Data for processing section start
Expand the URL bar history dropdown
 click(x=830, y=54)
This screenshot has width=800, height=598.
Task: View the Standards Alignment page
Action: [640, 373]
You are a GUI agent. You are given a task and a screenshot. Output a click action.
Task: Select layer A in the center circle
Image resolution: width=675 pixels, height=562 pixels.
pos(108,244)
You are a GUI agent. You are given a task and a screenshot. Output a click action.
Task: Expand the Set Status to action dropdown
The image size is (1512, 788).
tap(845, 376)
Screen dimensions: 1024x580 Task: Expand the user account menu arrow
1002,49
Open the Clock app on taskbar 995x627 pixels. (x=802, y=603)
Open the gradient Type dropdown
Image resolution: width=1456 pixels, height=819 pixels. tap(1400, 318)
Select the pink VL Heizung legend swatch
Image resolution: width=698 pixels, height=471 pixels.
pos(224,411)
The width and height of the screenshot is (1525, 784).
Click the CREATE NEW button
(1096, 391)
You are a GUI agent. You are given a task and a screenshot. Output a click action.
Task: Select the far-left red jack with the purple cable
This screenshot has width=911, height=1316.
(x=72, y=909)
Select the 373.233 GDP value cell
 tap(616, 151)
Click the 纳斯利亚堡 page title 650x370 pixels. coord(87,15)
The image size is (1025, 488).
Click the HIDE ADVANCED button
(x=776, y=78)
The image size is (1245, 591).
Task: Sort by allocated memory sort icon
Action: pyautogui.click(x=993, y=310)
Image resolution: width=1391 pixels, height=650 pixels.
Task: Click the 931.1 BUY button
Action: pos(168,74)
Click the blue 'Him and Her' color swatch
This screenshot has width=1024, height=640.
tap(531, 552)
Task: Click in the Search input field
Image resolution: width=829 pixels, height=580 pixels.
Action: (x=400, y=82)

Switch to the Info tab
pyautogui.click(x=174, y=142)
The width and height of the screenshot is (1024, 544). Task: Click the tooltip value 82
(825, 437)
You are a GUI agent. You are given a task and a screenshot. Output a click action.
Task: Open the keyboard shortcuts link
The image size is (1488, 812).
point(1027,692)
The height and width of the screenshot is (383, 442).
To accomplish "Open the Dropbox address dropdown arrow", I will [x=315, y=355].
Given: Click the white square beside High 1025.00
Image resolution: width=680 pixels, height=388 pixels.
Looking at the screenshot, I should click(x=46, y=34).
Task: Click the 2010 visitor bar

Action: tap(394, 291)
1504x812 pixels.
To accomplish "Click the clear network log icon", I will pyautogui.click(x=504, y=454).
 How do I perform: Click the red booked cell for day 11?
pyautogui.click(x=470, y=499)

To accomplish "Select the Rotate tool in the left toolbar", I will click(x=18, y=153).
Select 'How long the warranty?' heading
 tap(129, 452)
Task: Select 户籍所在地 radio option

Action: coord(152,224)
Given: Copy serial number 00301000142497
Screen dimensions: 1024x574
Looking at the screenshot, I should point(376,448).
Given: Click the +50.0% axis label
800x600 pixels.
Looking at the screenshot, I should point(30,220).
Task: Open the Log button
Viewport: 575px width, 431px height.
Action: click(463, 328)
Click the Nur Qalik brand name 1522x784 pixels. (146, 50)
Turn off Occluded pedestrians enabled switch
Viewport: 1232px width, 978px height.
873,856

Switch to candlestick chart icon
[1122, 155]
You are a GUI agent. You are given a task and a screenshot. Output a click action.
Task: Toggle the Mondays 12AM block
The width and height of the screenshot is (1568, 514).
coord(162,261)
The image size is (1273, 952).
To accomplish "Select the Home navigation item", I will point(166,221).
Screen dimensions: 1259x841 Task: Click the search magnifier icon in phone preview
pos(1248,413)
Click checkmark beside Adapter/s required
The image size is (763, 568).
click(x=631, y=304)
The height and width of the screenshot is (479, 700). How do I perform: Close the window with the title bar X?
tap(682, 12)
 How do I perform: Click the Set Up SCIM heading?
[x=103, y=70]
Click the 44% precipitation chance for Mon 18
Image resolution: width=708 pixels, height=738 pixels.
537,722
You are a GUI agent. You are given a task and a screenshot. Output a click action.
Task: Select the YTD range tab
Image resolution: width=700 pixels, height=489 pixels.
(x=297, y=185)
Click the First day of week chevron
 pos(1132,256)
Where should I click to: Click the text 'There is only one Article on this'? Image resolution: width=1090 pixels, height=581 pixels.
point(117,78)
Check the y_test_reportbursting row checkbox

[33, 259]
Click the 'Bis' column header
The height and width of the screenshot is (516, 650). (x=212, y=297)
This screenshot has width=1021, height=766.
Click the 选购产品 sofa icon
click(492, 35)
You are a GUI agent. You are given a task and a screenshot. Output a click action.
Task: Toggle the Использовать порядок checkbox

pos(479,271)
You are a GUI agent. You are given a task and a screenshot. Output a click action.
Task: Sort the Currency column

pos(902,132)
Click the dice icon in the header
Data for processing section end
Exercise instructions:
Repeat the data in its entirety, exactly as written.

Answer:
Expand the URL bar history dropdown
 click(x=830, y=54)
This screenshot has width=800, height=598.
Task: View the Standards Alignment page
Action: [640, 373]
You are a GUI agent. You are given a task and a screenshot. Output a click action.
Task: Select layer A in the center circle
Image resolution: width=675 pixels, height=562 pixels.
pos(108,244)
You are a GUI agent. You are given a task and a screenshot. Output a click action.
Task: Expand the Set Status to action dropdown
The image size is (1512, 788).
tap(845, 376)
Screen dimensions: 1024x580 Task: Expand the user account menu arrow
1002,49
Open the Clock app on taskbar 995x627 pixels. (x=802, y=603)
Open the gradient Type dropdown
Image resolution: width=1456 pixels, height=819 pixels. tap(1400, 318)
Select the pink VL Heizung legend swatch
Image resolution: width=698 pixels, height=471 pixels.
pos(224,411)
The width and height of the screenshot is (1525, 784).
Click the CREATE NEW button
(1096, 391)
You are a GUI agent. You are given a task and a screenshot. Output a click action.
Task: Select the far-left red jack with the purple cable
This screenshot has width=911, height=1316.
(x=72, y=909)
Select the 373.233 GDP value cell
 tap(616, 151)
Click the 纳斯利亚堡 page title 650x370 pixels. coord(87,15)
The image size is (1025, 488).
Click the HIDE ADVANCED button
(x=776, y=78)
The image size is (1245, 591).
Task: Sort by allocated memory sort icon
Action: pyautogui.click(x=993, y=310)
Image resolution: width=1391 pixels, height=650 pixels.
Task: Click the 931.1 BUY button
Action: pos(168,74)
Click the blue 'Him and Her' color swatch
This screenshot has width=1024, height=640.
tap(531, 552)
Task: Click in the Search input field
Image resolution: width=829 pixels, height=580 pixels.
Action: (x=400, y=82)

Switch to the Info tab
pyautogui.click(x=174, y=142)
The width and height of the screenshot is (1024, 544). Task: Click the tooltip value 82
(825, 437)
You are a GUI agent. You are given a task and a screenshot. Output a click action.
Task: Open the keyboard shortcuts link
The image size is (1488, 812).
point(1027,692)
The height and width of the screenshot is (383, 442).
To accomplish "Open the Dropbox address dropdown arrow", I will [x=315, y=355].
Given: Click the white square beside High 1025.00
Image resolution: width=680 pixels, height=388 pixels.
Looking at the screenshot, I should click(x=46, y=34).
Task: Click the 2010 visitor bar

Action: tap(394, 291)
1504x812 pixels.
To accomplish "Click the clear network log icon", I will pyautogui.click(x=504, y=454).
 How do I perform: Click the red booked cell for day 11?
pyautogui.click(x=470, y=499)

To accomplish "Select the Rotate tool in the left toolbar", I will click(x=18, y=153).
Select 'How long the warranty?' heading
 tap(129, 452)
Task: Select 户籍所在地 radio option

Action: coord(152,224)
Given: Copy serial number 00301000142497
Screen dimensions: 1024x574
Looking at the screenshot, I should point(376,448).
Given: Click the +50.0% axis label
800x600 pixels.
Looking at the screenshot, I should point(30,220).
Task: Open the Log button
Viewport: 575px width, 431px height.
Action: click(463, 328)
Click the Nur Qalik brand name 1522x784 pixels. (146, 50)
Turn off Occluded pedestrians enabled switch
Viewport: 1232px width, 978px height.
873,856

Switch to candlestick chart icon
[1122, 155]
You are a GUI agent. You are given a task and a screenshot. Output a click action.
Task: Toggle the Mondays 12AM block
The width and height of the screenshot is (1568, 514).
coord(162,261)
The image size is (1273, 952).
To accomplish "Select the Home navigation item", I will point(166,221).
Screen dimensions: 1259x841 Task: Click the search magnifier icon in phone preview
pos(1248,413)
Click checkmark beside Adapter/s required
The image size is (763, 568).
click(x=631, y=304)
The height and width of the screenshot is (479, 700). How do I perform: Close the window with the title bar X?
tap(682, 12)
 How do I perform: Click the Set Up SCIM heading?
[x=103, y=70]
Click the 44% precipitation chance for Mon 18
Image resolution: width=708 pixels, height=738 pixels.
537,722
You are a GUI agent. You are given a task and a screenshot. Output a click action.
Task: Select the YTD range tab
Image resolution: width=700 pixels, height=489 pixels.
(x=297, y=185)
Click the First day of week chevron
 pos(1132,256)
Where should I click to: Click the text 'There is only one Article on this'? Image resolution: width=1090 pixels, height=581 pixels.
point(117,78)
Check the y_test_reportbursting row checkbox

[33, 259]
Click the 'Bis' column header
The height and width of the screenshot is (516, 650). (x=212, y=297)
This screenshot has width=1021, height=766.
Click the 选购产品 sofa icon
click(492, 35)
You are a GUI agent. You are given a task and a screenshot. Output a click action.
Task: Toggle the Использовать порядок checkbox

pos(479,271)
You are a GUI agent. You are given a task and a screenshot. Output a click action.
Task: Sort the Currency column

pos(902,132)
Click the dice icon in the header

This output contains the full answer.